En France, la DATAR, Délégation à l’aménagement du territoire et
l’action régionale, change de cap et devient la Délégation
interministérielle à l’aménagement et à la compétitivité des
territoires (DIACT). La politique d’aménagement du territoire français
s’infléchit vers l’organisation et le développement de l’attractivité
et de la compétitivité des territoires, plutôt que vers la création de
pôles d’équilibre, comme c’était le cas jusqu’à aujourd’hui.
La DATAR a été créée en 1963. Son premier délégué était Olivier Guichard, un baron du gaullisme.

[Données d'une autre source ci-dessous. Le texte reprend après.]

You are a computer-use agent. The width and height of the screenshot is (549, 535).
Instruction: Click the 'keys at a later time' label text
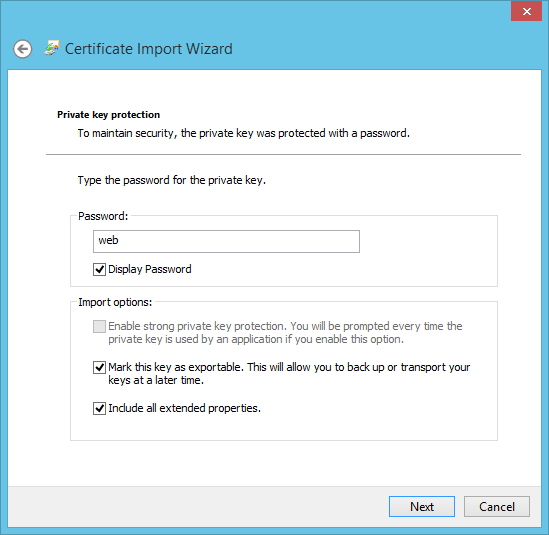point(156,380)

Ce changement est significatif : le gouvernement français actuel – une
droite qui considère la ville et le territoire comme des éléments
d’ordre patrimonial – tente de réajuster sa politique d’aménagement du
territoire pour qu’elle colle plus à la tendance qu’imprime le nouveau
modèle de développement économique et social mis en place ces douze
dernières années, après la longue crise du modèle keynésien précédent.
Les pôles de compétitivité remplacent les pôles d’équilibre.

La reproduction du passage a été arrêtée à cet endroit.